1) For setting up a temporary GDT with segments with bases of 0x40100000, I need to have my piece of code linked at 0x100000 in order to grub gives me the hand. no ?

2) Then, if I want my kernel to be located at virtual address 0xC0000000, I need to link the other part of my kernel at 0xC0000000.

The result is that I've my kernel covering 0x100000 to 0xC0000000 and a little more... So Bochs gives me the following error : "Error 28 : Selected Item cannot fit into memory" that seems normal !

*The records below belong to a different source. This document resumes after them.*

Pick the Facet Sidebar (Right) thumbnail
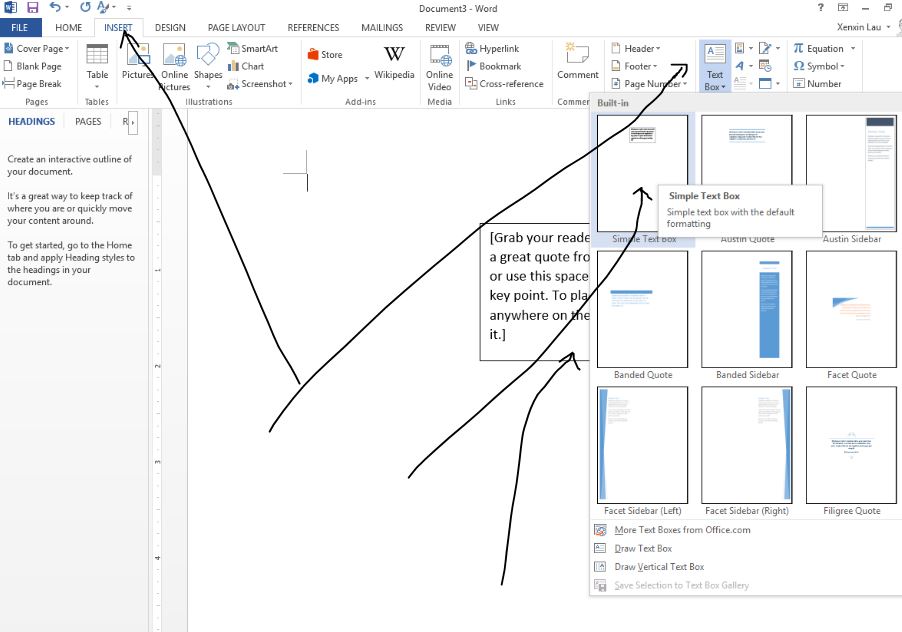 click(747, 445)
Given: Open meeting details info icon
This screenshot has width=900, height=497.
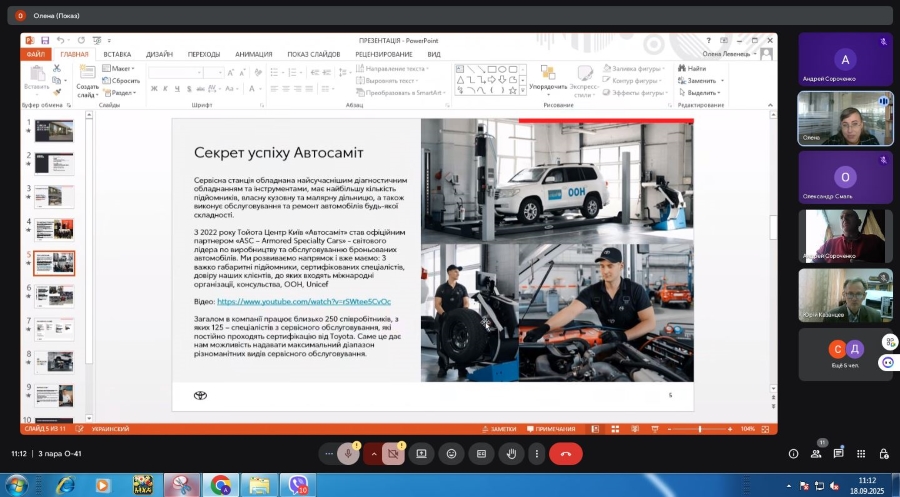Looking at the screenshot, I should [x=794, y=453].
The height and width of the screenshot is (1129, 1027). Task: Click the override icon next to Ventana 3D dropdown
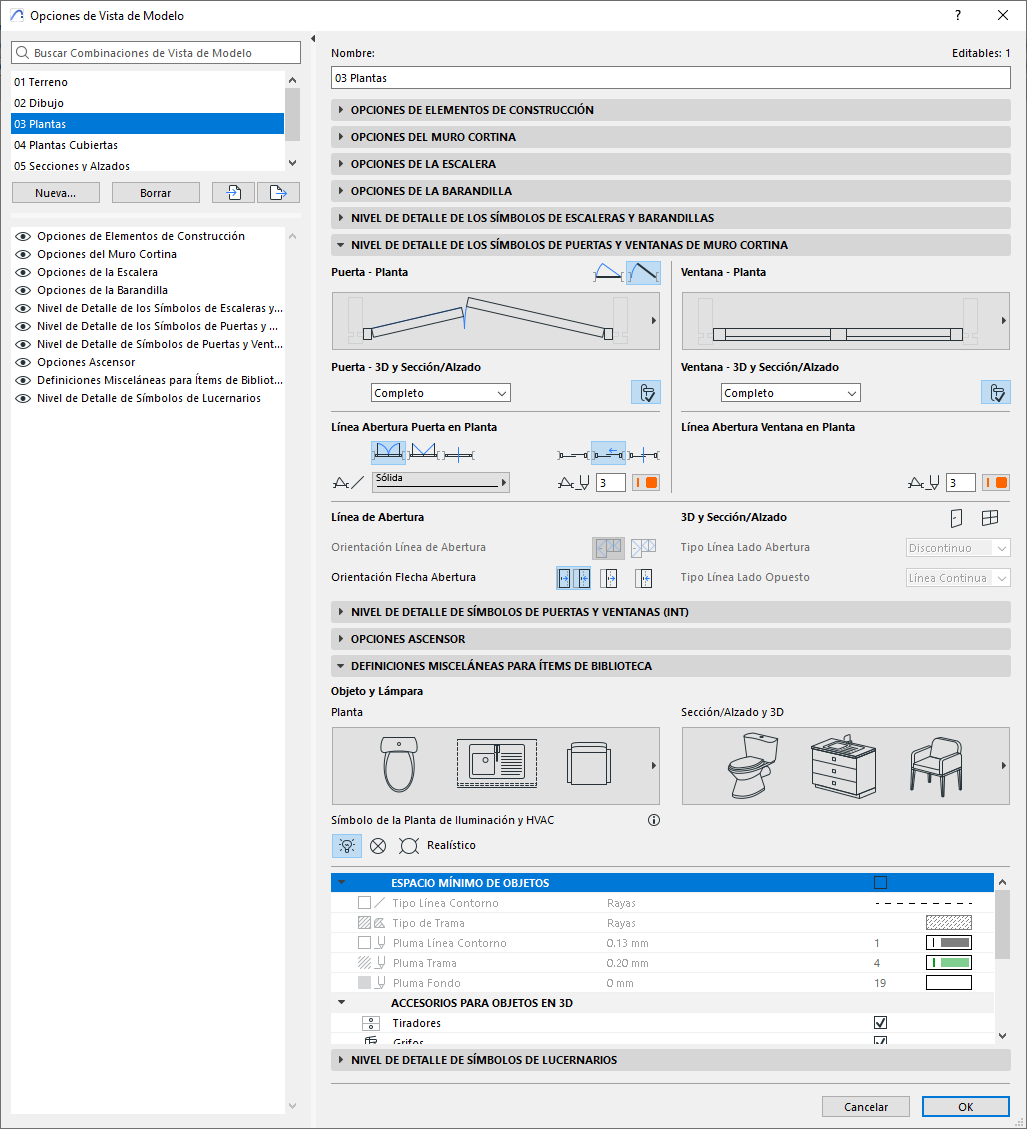[995, 393]
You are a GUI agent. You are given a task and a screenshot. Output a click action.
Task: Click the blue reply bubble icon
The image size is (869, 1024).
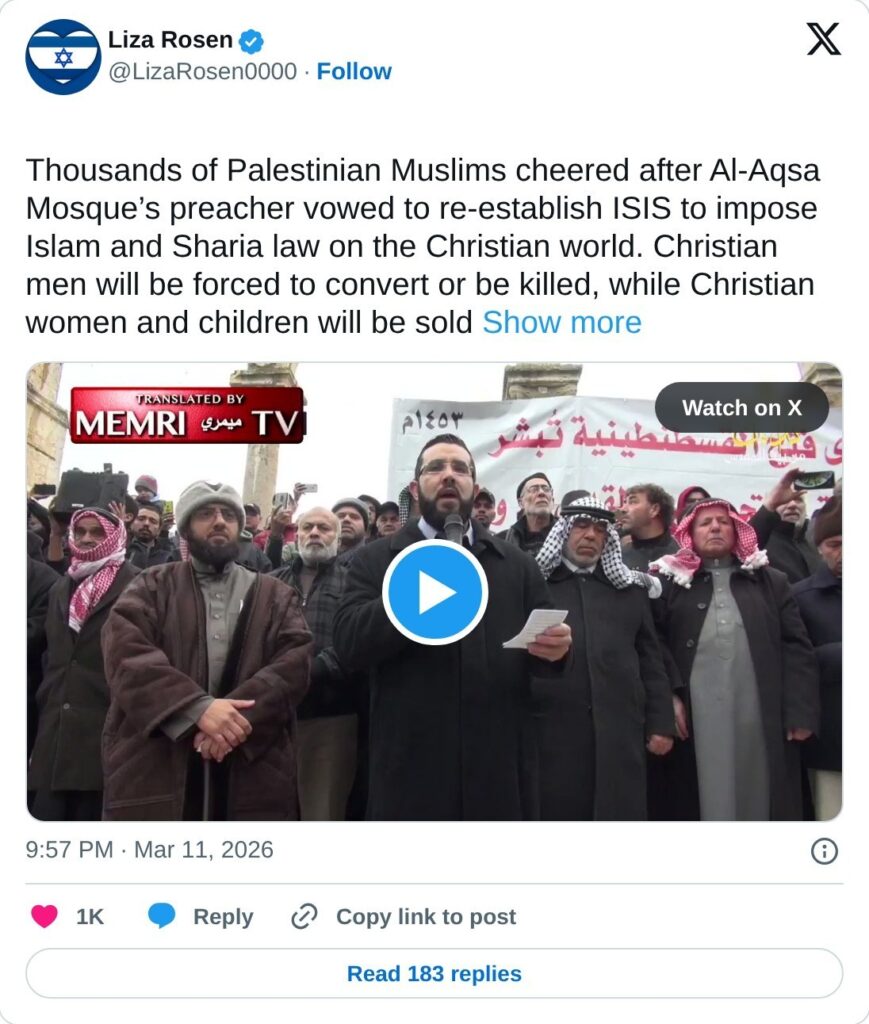coord(161,916)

What's the correct way to do it ?

Here's my code :

Code: Select all

[bits 32]

[global startAfterGrub]    ; Entry point for the linker script
[extern paging_enable]      ; Function that enables paging (in paging_enable.asm)
[extern startKernel]      ; Entry point for the C kernel

[global gdt]         ; GDT start address
[global idt]         ; IDT start address

section .trampoline
startAfterGrub :

   ; We use a temporary GDT in order to jump at kernel virual address
   lgdt [gdt48_ptr]
   
   mov ax,GDT48_DATA_SEL
   mov ds,ax
   mov es,ax
   mov ss,ax
   mov fs,ax
   mov gs,ax
   jmp GDT48_CODE_SEL:startKernelASM

gdt48:

; NULL descriptor
   dw 0         ; limit 15:0
   dw 0         ; base 15:0
   db 0         ; base 23:16
   db 0         ; type
   db 0         ; limit 19:16, flags
   db 0         ; base 31:24

GDT48_CODE_SEL   equ   $-gdt48   ; use a base segment of 0x40100000, so the MMU will
   dw 0FFFFh      ; transform the offset startKernelASM = 0xC0000000
   dw 0         ; in 0xC0000000 + 0x40100000 = 4Gb + 1Mb, that will be
   db 10h         ; truncate into 1Mb...
   db 9Ah         ; present,ring 0,code,non-conforming,readable
   db 0CFh         ; page-granular (4 gig limit), 32-bit
   db 40h

GDT48_DATA_SEL   equ   $-gdt48
   dw 0FFFFh
   dw 0
   db 10h
   db 92h         ; present, ring 0, data, expand-up, writable
   db 0CFh         ; page-granular (4 gig limit), 32-bit
   db 40h
   
gdt48_end:

gdt48_ptr:
   dw gdt48_end - gdt48 - 1
   dd gdt48

;-----------------------------------------------------------------------------;
;-----------------------------------------------------------------------------;
Section .text

startKernelASM : /* linked at 0xC0000000*/

   [...]

Section .multiboot
;;;;;;;;;;;;;;;;;;;;;;;;;;;;;;;;;;;;;;;;;;;;;;;;;;;;;;;;;;;;;;;;;;;;;;;;;;;;;;
; Multiboot header for GRUB bootloader. This must be in the first 8K
; of the kernel file. We use the aout kludge so it works with ELF,
; DJGPP COFF, Win32 PE, or other formats.
;;;;;;;;;;;;;;;;;;;;;;;;;;;;;;;;;;;;;;;;;;;;;;;;;;;;;;;;;;;;;;;;;;;;;;;;;;;;;;

MULTIBOOT_PAGE_ALIGN   equ 1<<0
MULTIBOOT_MEMORY_INFO   equ 1<<1
MULTIBOOT_AOUT_KLUDGE   equ 1<<16
MULTIBOOT_HEADER_MAGIC   equ 0x1BADB002
MULTIBOOT_HEADER_FLAGS   equ MULTIBOOT_PAGE_ALIGN | MULTIBOOT_MEMORY_INFO | MULTIBOOT_AOUT_KLUDGE
MULTIBOOT_CHECKSUM   equ -(MULTIBOOT_HEADER_MAGIC + MULTIBOOT_HEADER_FLAGS)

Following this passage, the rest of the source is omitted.